Statistical modelling

  • We use models to explain the relationship between variables and to make predictions
  • For now we will focus on linear models (but there are many other types of models too)

Data: Paris Paintings

Paris Paintings

pp <- read_csv("data/paris-paintings.csv", na = c("n/a", "", "NA")) |> 
  clean_names()
  • Source: Printed catalogs of 28 auction sales in Paris, 1764 - 1780
  • Data curators Sandra van Ginhoven and Hilary Coe Cronheim (who were PhD students in the Duke Art, Law, and Markets Initiative at the time of putting together this dataset) translated and tabulated the catalogs
  • 3393 paintings, their prices, and descriptive details from sales catalogs over 60 variables

Paris Paintings

names(pp)
 [1] "name"              "sale"              "lot"              
 [4] "position"          "dealer"            "year"             
 [7] "origin_author"     "origin_cat"        "school_pntg"      
[10] "diff_origin"       "logprice"          "price"            
[13] "count"             "subject"           "authorstandard"   
[16] "artistliving"      "authorstyle"       "author"           
[19] "winningbidder"     "winningbiddertype" "endbuyer"         
[22] "interm"            "type_intermed"     "height_in"        
[25] "width_in"          "surface_rect"      "diam_in"          
[28] "surface_rnd"       "shape"             "surface"          
[31] "material"          "mat"               "material_cat"     
[34] "quantity"          "nfigures"          "engraved"         
[37] "original"          "prevcoll"          "othartist"        
[40] "paired"            "figures"           "finished"         
[43] "lrgfont"           "relig"             "lands_all"        
[46] "lands_sc"          "lands_elem"        "lands_figs"       
[49] "lands_ment"        "arch"              "mytho"            
[52] "peasant"           "othgenre"          "singlefig"        
[55] "portrait"          "still_life"        "discauth"         
[58] "history"           "allegory"          "pastorale"        
[61] "other"            

Paris art auction

Data was scraped from auction catalog text

“Two paintings very rich in composition, of a beautiful execution, and whose merit is very remarkable, each 17 inches 3 lines high, 23 inches wide; the first, painted on wood, comes from the Cabinet of Madame la Comtesse de Verrue; it represents a departure for the hunt: it shows in the front a child on a white horse, a man who gives the horn to gather the dogs, a falconer and other figures nicely distributed across the width of the painting; two horses drinking from a fountain; on the right in the corner a lovely country house topped by a terrace, on which people are at the table, others who play instruments; trees and fabriques pleasantly enrich the background.”

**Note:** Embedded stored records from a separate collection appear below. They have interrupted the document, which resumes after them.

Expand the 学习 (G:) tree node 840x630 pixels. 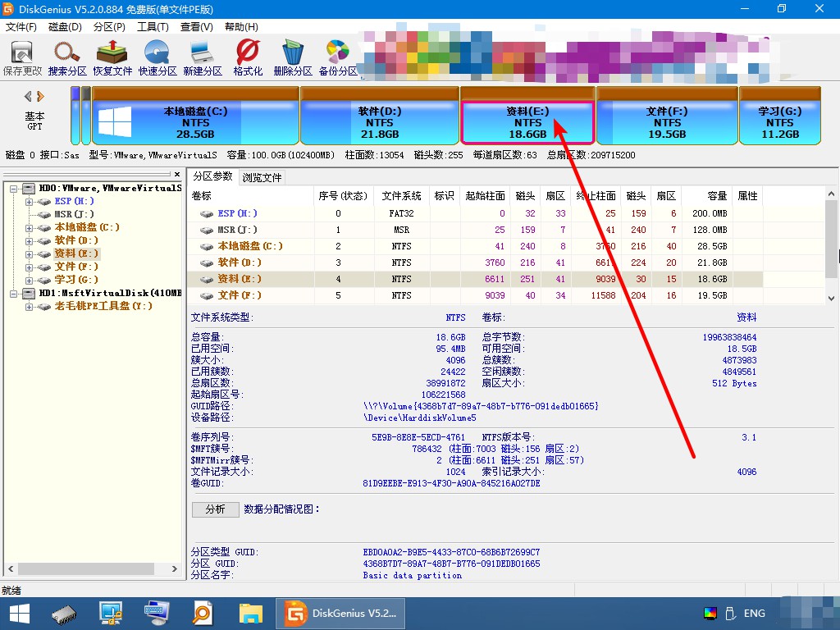(29, 281)
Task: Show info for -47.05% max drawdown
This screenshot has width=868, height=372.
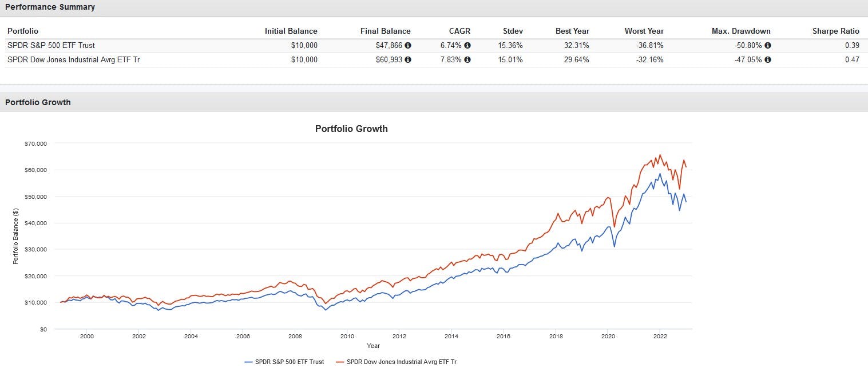Action: 768,59
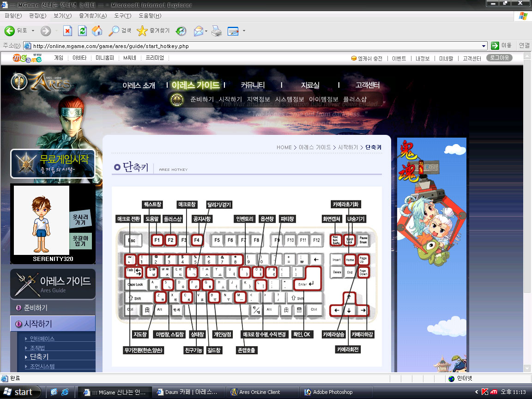Open 즐겨찾기 (Favorites) star icon
The width and height of the screenshot is (532, 399).
[x=142, y=31]
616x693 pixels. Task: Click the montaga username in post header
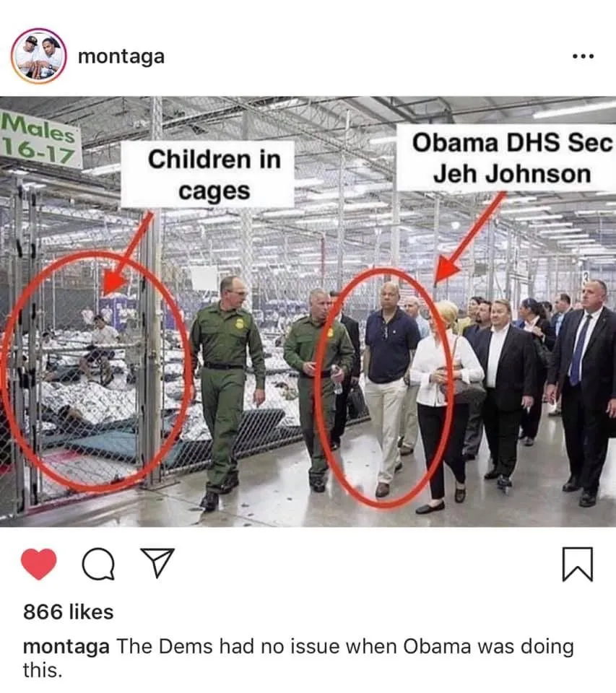(x=121, y=56)
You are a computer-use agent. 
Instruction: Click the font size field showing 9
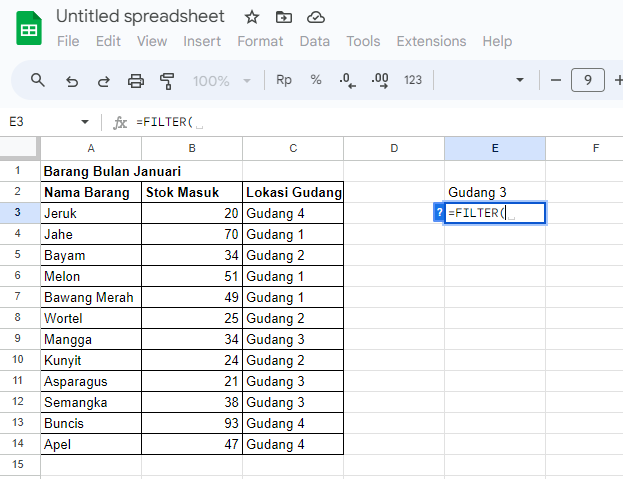click(587, 81)
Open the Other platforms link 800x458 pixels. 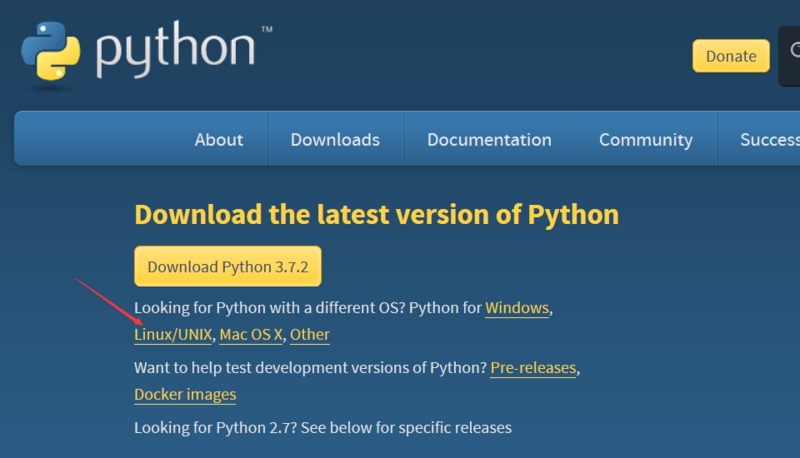(310, 334)

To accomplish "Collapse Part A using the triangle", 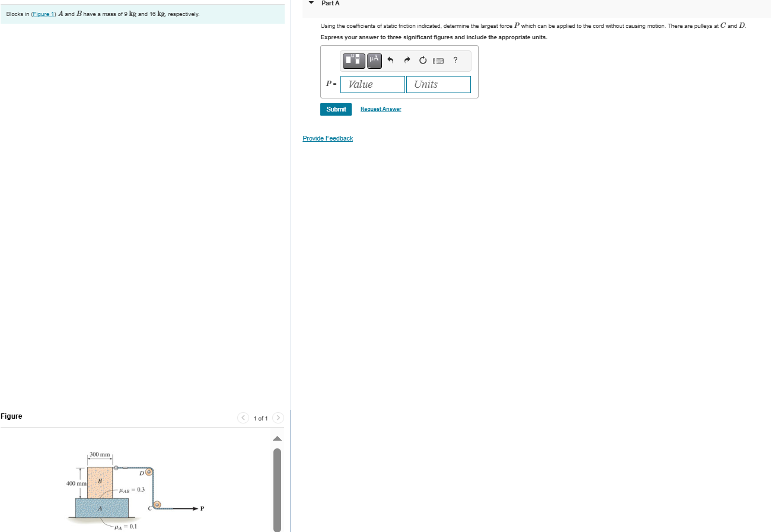I will click(x=311, y=3).
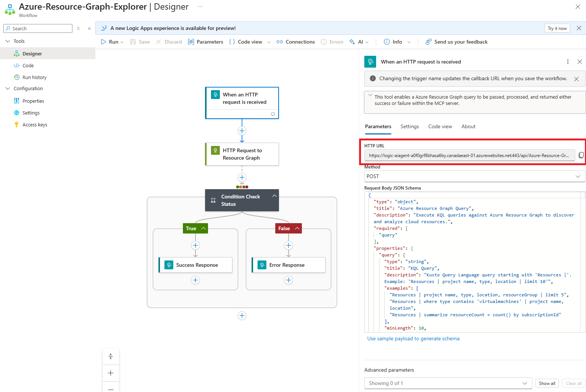This screenshot has width=586, height=392.
Task: Zoom in on the designer canvas
Action: click(x=111, y=373)
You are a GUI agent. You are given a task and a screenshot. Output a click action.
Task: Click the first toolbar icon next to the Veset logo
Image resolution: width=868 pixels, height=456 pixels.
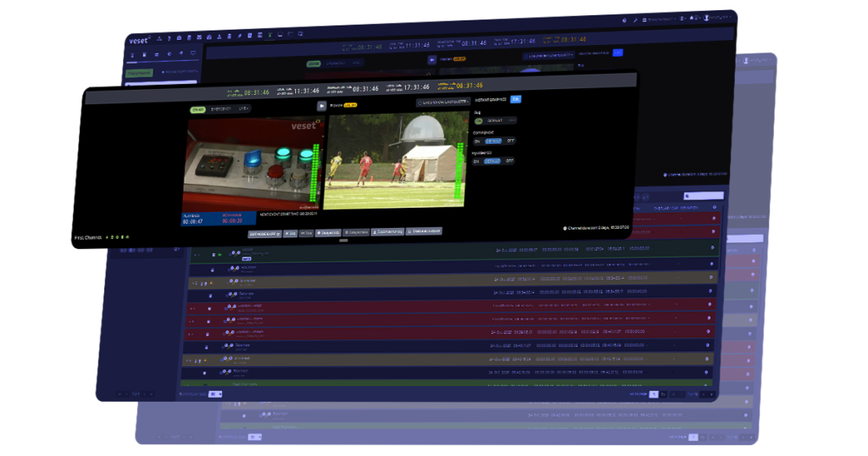pos(161,38)
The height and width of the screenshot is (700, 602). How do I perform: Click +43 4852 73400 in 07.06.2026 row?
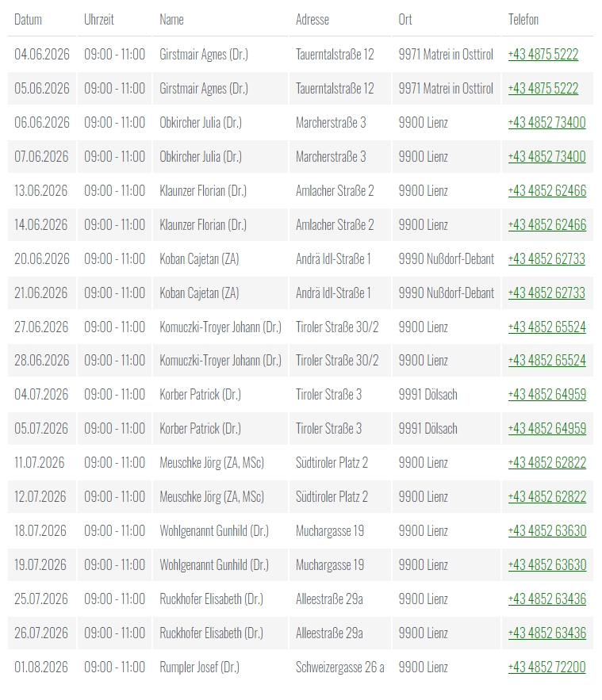[546, 157]
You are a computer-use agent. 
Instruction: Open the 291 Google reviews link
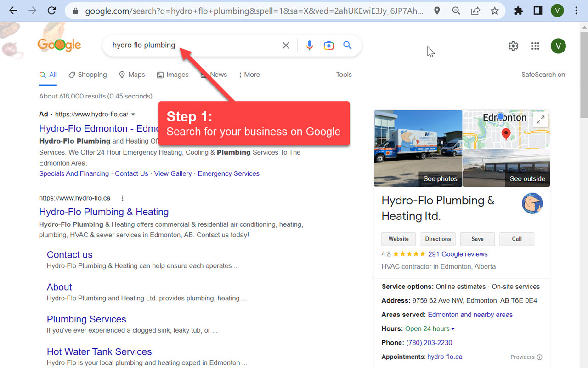[x=458, y=254]
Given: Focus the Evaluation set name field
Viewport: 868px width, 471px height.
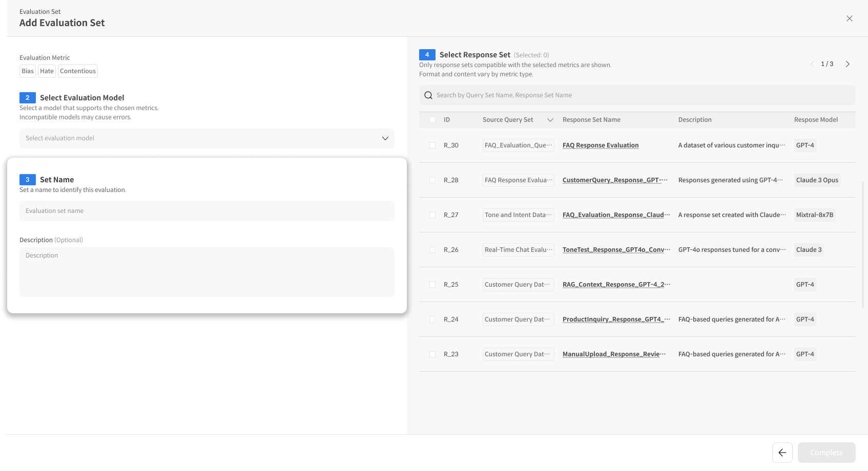Looking at the screenshot, I should point(206,211).
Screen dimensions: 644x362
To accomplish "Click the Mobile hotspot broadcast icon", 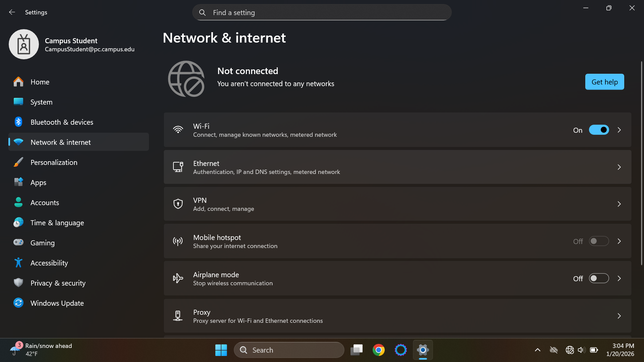I will pyautogui.click(x=178, y=241).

Dataset contains numeric and categorical variables

Modeling the relationship between variables

Heights

Widths

Height vs. width

As width increases, height increases:

Models as functions

  • We can represent relationships between variables using functions
  • A function is a mathematical concept: it describes the relationship between an output and one or more inputs
    • If you know the inputs, you can use them to calculate the output
    • Example: The formula \(y = 3x + 7\) is a function with input \(x\) and output \(y\). If \(x\) is \(5\), \(y\) is \(22\), \(y = 3 \times 5 + 7 = 22\)
    • This function should be familiar? It describes the equation of a line.

Height as a function of width

If we know a painting’s width, we can use the equation of the line to calculate the expected height value for a given width.

Use geom_smooth(method = "lm") to draw a straight line through your data

ggplot(data = pp, aes(x = width_in, y = height_in)) +
  geom_point() +
  geom_smooth(method = "lm") +
  labs(
    title = "Height vs. width of paintings",
    subtitle = "Paris auctions, 1764 - 1780",
    x = "Width (in)",
    y = "Height (in)"
  )

  • The gray shading above and below the line represent the confidence interval (CI): the range of values within which the predicted values of y (height) are expected to lie.
  • by default, geom_smooth() uses a 95% CI: 95% percent chance that the actual height is within the range of predicted values in the interval

Use geom_smooth(method = "lm", se = FALSE) to remove the CI from the plot

ggplot(data = pp, aes(x = width_in, y = height_in)) +
  geom_point() +
  geom_smooth(method = "lm", se = FALSE) +
  labs(
    title = "Height vs. width of paintings",
    subtitle = "Paris auctions, 1764 - 1780",
    x = "Width (in)",
    y = "Height (in)"
  )

Other smoothing methods: gam

Fits line using a generalized additive model (GAM): allows for non-linear relationships using smoothing functions

ggplot(data = pp, aes(x = width_in, y = height_in)) +
  geom_point() +
  geom_smooth(method = "gam") +
  labs(
    title = "Height vs. width of paintings",
    subtitle = "Paris auctions, 1764 - 1780",
    x = "Width (in)",
    y = "Height (in)"
  )

Other smoothing methods: loess

Locally estimated scatterplot smoothing (loess): another method that allows for non-linear relationships

ggplot(data = pp, aes(x = width_in, y = height_in)) +
  geom_point() +
  geom_smooth(method = "loess") +
  labs(
    title = "Height vs. width of paintings",
    subtitle = "Paris auctions, 1764 - 1780",
    x = "Width (in)",
    y = "Height (in)"
  )

Model vocabulary

  • Response variable: Variable whose behavior or variation you are trying to understand; plotted on the y-axis. Also called the dependent variable.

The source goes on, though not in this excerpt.